5 Training step skeleton.Easy
Answer: optimizer.zero_grad() → forward → loss → loss.backward() → optimizer.step(). Zero grad clears previous iteration’s .grad.
6 DataLoader purpose.Easy
Answer: Batches samples, optional shuffle, num_workers for parallel loading, pin_memory for faster GPU transfer.
7 Move model and tensors to GPU.Easy
Answer: device = torch.device("cuda"); model.to(device); batch tensors .to(device)—all operands must be on same device.
8 model.eval() and torch.no_grad().Medium
Answer: eval() switches BN/Dropout to inference behavior. no_grad() disables autograd for inference—saves memory and compute.
9 detach() vs item().Medium
Answer: detach() breaks gradient graph (still tensor). item() pulls Python scalar from single-element tensor—no grad.
10 CrossEntropyLoss vs BCEWithLogitsLoss.Medium
Answer: CE expects class indices + raw logits (softmax inside loss).

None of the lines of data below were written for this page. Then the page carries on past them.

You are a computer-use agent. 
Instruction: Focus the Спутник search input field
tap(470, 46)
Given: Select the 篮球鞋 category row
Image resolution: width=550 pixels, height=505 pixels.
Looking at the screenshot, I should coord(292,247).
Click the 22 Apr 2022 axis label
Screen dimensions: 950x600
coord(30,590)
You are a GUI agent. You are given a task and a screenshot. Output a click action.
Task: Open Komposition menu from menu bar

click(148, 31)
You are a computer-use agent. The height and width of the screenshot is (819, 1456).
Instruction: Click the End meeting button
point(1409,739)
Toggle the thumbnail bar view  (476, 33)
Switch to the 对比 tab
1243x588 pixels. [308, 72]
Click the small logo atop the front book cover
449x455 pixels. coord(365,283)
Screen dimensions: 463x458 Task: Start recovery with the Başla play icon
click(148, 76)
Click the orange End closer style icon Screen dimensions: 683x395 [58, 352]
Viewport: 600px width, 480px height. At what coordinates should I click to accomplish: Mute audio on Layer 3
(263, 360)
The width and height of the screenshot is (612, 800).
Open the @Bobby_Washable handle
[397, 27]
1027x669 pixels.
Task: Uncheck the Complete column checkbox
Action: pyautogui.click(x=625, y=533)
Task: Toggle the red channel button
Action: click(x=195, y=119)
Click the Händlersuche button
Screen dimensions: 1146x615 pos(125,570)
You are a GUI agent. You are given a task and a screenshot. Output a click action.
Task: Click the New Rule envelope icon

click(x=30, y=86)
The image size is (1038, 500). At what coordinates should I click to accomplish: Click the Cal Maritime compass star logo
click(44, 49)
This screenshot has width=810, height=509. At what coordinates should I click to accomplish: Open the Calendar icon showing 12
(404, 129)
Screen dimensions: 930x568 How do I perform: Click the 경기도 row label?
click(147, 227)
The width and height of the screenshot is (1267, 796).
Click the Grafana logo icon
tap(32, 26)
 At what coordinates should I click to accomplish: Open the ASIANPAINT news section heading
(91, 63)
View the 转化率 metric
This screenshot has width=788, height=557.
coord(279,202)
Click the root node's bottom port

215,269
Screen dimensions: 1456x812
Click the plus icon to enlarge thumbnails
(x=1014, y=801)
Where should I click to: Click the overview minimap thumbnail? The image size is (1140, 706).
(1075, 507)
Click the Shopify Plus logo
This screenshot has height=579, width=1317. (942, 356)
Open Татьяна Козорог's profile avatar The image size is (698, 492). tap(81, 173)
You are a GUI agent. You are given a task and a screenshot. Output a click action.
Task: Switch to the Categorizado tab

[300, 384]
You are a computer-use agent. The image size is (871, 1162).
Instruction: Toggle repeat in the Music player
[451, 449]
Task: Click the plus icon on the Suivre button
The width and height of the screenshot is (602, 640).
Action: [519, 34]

BCEWithLogits is per-element sigmoid + BCE for multi-label or binary.
11 Save/load checkpoints.Easy
Answer: torch.save({"model": model.state_dict(), "opt": opt.state_dict()}, path); load with load_state_dict—state_dict has weights only, not architecture.
12 torch.compile (high level).Hard
Answer: JIT-style graph capture and optimization (Inductor)—can speed training/inference; may need fallbacks for dynamic shapes.
13 Automatic Mixed Precision (AMP).Medium
Answer: Run most forward/back in float16 with autocast, GradScaler for stable grads—faster on Tensor Cores.
14 Custom autograd.Function—when?Hard
Answer: Need a new op with explicit forward/backward; rare in app code—use when no built-in op fits.
15 PyTorch vs TensorFlow (eager) one line.Easy
Answer: Both default eager now; PyTorch historically more Pythonic for research; TF strong in production tooling (TF Serving, TFLite)—convergence in practice.
Say zero_grad before backward—classic trick question.

Quick review checklist

  • Tensor, requires_grad, backward, zero_grad.
  • nn.Module, Sequential, device, eval/no_grad.
  • DataLoader; CE vs BCE logits; state_dict; AMP sketch.